Limitations and strengths

This study is a multicenter report, covering both a trauma center and trauma receiving hospitals with the same, national trauma triage criteria, which is a strength in terms of generalizability of the results. The SNTTC are to a large extent similar to other international trauma triage criteria, for example Norway’s, although with regional differences of the combinations. As this study evaluates both the individual criteria as well as different combinations, the results could be of value for other trauma systems than the Swedish cohort currently studied.

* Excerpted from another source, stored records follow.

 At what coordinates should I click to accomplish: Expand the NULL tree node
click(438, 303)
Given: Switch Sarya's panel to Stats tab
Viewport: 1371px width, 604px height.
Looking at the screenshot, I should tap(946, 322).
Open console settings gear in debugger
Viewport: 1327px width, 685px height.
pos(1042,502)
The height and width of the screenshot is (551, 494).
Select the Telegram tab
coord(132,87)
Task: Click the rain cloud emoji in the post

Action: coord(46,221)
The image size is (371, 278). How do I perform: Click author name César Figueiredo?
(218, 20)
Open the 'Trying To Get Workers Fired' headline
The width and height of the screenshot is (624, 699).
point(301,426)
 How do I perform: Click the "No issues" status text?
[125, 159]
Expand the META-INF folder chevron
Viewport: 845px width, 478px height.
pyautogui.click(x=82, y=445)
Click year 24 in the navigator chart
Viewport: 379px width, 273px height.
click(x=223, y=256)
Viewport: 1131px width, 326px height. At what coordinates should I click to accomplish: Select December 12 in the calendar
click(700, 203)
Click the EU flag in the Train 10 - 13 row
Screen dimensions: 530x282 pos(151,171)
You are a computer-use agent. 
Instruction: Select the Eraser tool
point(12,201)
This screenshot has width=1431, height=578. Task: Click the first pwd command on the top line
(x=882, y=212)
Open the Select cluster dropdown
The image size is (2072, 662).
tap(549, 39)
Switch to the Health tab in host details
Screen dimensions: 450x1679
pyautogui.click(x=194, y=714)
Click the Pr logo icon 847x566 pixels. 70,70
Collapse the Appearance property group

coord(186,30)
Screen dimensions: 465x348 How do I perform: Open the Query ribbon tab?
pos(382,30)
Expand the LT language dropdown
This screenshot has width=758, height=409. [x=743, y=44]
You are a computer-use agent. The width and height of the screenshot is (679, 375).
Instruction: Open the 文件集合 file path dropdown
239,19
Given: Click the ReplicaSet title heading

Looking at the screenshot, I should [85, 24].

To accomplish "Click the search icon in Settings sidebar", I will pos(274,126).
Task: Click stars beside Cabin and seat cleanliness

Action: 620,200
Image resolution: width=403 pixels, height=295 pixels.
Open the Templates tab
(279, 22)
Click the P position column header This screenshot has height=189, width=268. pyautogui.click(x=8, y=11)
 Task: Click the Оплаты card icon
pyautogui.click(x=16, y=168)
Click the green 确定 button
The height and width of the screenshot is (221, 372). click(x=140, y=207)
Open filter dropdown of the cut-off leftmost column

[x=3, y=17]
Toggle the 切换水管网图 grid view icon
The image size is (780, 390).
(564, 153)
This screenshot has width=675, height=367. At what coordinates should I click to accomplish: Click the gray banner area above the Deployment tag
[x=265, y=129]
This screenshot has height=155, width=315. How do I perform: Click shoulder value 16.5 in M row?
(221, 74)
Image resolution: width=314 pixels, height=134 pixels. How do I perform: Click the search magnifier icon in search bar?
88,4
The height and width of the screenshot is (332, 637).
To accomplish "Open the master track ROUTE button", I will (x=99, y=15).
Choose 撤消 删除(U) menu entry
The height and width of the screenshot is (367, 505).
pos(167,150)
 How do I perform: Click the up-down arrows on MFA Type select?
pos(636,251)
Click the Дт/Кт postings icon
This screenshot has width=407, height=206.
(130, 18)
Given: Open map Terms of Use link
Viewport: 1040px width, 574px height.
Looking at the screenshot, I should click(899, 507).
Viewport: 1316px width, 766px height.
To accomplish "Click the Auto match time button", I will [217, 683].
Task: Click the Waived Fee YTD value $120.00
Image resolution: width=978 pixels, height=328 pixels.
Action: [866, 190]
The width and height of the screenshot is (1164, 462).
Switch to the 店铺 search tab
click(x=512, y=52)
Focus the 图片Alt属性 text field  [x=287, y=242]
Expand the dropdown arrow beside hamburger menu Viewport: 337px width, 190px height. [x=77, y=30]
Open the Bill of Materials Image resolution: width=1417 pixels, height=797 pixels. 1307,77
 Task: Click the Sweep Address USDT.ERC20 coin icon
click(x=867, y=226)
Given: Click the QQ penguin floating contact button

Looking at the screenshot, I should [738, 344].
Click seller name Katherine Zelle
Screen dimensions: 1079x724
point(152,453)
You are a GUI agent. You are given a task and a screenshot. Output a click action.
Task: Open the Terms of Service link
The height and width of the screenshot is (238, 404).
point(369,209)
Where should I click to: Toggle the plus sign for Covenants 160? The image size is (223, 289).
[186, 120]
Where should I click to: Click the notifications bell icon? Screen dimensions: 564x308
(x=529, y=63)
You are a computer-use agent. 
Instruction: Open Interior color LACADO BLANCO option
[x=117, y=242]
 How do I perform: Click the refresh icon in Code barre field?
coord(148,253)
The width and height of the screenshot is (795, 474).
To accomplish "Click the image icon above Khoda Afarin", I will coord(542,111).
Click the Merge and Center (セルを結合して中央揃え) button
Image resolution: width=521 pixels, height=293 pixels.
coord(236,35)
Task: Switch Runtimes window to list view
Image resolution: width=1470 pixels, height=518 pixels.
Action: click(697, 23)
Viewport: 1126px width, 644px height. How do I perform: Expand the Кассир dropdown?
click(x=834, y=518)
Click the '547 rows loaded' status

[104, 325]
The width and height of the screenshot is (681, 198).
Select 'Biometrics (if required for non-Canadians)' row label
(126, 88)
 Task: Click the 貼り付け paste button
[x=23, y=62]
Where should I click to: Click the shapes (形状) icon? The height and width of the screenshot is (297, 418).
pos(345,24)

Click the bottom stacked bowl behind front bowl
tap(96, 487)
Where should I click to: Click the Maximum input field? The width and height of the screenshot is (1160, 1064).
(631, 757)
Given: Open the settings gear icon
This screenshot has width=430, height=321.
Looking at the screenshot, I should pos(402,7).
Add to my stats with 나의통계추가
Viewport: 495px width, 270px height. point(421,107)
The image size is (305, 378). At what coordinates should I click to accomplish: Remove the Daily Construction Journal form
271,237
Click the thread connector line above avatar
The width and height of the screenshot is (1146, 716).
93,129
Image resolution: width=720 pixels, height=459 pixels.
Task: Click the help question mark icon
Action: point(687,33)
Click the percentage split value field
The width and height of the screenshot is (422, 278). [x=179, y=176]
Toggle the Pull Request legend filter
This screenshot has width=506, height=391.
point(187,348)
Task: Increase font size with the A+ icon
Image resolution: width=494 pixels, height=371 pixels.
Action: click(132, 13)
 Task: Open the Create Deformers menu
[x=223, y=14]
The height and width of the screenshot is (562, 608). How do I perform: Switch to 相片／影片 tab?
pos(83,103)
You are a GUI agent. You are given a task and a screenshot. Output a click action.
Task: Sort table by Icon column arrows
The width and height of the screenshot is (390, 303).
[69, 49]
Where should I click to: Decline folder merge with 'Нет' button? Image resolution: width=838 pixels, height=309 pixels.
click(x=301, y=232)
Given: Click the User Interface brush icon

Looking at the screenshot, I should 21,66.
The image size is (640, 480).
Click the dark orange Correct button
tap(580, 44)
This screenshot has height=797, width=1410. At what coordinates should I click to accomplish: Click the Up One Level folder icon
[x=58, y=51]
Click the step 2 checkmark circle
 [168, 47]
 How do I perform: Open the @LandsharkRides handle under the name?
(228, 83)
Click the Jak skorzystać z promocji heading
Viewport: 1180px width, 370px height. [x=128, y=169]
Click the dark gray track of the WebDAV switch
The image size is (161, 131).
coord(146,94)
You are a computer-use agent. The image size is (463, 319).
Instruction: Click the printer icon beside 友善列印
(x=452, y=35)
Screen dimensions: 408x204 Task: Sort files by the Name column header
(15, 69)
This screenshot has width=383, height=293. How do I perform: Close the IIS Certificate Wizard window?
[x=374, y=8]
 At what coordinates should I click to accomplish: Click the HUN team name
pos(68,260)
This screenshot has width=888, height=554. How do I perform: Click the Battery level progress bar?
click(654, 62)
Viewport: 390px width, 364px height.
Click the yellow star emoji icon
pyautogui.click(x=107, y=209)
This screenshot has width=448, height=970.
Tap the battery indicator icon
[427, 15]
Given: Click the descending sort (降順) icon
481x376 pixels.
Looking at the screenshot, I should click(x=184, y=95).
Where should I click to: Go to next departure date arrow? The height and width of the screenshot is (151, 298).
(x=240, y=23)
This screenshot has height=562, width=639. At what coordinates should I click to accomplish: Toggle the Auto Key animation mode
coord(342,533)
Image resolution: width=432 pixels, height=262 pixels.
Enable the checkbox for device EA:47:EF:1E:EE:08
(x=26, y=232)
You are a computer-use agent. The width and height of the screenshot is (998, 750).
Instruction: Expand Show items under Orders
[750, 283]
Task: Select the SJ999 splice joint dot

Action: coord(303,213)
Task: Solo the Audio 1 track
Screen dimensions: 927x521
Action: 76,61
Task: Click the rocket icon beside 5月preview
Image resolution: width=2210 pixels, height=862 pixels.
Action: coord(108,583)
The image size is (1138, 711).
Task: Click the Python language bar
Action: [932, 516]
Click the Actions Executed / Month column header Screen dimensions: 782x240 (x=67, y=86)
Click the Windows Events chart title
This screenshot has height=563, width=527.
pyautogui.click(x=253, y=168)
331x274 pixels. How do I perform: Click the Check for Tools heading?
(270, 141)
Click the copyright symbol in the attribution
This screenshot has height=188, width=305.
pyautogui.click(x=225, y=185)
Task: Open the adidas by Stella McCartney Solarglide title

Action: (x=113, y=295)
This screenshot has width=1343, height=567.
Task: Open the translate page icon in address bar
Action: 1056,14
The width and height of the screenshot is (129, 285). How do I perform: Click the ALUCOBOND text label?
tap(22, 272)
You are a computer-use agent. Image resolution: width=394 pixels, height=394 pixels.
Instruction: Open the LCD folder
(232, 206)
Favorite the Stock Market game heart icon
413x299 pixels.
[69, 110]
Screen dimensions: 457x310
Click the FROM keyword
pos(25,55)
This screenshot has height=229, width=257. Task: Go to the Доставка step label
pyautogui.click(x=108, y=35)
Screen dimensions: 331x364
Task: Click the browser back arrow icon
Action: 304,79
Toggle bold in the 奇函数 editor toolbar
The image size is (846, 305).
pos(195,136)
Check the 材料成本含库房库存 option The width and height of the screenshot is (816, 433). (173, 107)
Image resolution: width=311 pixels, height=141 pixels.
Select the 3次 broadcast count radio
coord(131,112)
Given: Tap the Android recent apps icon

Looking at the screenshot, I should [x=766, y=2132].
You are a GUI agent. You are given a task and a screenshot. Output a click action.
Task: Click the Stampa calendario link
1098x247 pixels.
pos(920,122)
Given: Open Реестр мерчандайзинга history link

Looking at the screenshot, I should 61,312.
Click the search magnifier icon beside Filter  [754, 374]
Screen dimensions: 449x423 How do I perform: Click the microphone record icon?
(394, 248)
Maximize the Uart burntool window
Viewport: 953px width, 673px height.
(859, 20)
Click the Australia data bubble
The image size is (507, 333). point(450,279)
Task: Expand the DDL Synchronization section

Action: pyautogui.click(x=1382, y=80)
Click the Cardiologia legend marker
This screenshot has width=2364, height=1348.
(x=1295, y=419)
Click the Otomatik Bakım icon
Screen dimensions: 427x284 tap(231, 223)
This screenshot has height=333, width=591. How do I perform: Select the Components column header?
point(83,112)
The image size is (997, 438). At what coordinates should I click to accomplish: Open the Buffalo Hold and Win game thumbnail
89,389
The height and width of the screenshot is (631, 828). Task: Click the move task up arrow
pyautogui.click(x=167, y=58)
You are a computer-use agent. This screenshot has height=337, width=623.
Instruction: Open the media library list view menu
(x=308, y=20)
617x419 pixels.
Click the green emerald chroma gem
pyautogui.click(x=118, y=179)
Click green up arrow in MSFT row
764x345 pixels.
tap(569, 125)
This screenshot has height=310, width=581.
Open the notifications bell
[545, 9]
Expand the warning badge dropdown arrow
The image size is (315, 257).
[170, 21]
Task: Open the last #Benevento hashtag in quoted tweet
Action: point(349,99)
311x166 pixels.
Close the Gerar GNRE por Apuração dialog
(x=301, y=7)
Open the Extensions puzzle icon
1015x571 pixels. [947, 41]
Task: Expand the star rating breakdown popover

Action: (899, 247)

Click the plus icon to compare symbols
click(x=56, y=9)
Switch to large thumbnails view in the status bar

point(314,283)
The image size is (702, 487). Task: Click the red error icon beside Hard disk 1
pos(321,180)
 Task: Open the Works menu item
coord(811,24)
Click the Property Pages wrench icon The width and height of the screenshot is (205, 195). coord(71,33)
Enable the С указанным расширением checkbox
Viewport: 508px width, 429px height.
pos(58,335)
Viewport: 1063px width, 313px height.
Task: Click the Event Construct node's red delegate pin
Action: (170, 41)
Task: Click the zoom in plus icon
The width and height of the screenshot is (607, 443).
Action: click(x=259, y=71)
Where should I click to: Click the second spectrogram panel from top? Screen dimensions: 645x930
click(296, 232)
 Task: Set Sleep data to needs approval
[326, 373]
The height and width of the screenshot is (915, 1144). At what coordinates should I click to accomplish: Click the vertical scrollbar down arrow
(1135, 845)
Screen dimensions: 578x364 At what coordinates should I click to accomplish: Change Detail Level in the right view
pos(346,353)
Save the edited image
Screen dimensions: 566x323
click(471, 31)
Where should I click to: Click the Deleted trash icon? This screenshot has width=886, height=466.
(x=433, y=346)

This study has the general limitations of a retrospective cohort study, depending on the accurate registration of collected data. There may be a patient selection bias due to patients missed and therefore not registered in SweTrau. However, the registrars had received thorough instructions to scan the admissions to all intensive and intermediate care wards for trauma patients. Furthermore, they received lists of all trauma calls from the hospitals’ central pager system and they were also instructed to manually check all trauma admissions to the emergency department during the study period. Thus, the effect of possible missing cases on the outcome of this study should be minimal. The SweTrau data was in some cases supplemented with information from the registrars for completeness, which is a potential source of bias. The registrars were not blinded to the trauma activation criteria when calculating NISS and this could potentially be a limitation to the study. However, as NISS comprises an objective calculation of the specific injuries of the patient according to AIS 2005 rev. 08, this lack of blinding should not result in significant bias. To minimize the potential differences when calculating the AIS and NISS the registrars had completed the international accreditation course for AIS-coding and used the integrated AIS-module in SweTrau based on AIS 2005 rev. 08. There are also some limitations when using the Cribari Matrix method to calculate undertriage, for example; when the Trauma Responses decline, undertriage will increase due to the construction of the calculating formula. We have tried to address this issue by also using an additional method when calculating undertriage, as described in Methods, section Statistics and ethics. Finally, there may have been too few patients to properly evaluate some criteria resulting in a risk for type II error, especially since only 163 patients had a NISS> 15, and we encourage future studies to validate our results.

Conclusions

The SNTTC is efficient in identifying severely injured patients and patients in need of an emergency intervention, with decreased undertriage as well as overtriage since its implementation. The Trauma Alert Criteria (no. 1–16) has the highest accuracy of the criteria combinations, however, none of the combinations have a high enough sensitivity to replace All criteria. An analysis of the undertriaged patients did not identify any additional criteria to add to the SNTTC in order to further reduce undertriage. Since there is a risk that our study may have too few patients to make more far-reaching conclusions, the authors strongly suggest that trauma registries include the triage criterion used to trigger the trauma call as a variable to continue to evaluate trauma triage criteria. We would also like to underline the necessity of all trauma receiving hospitals to register in trauma registries.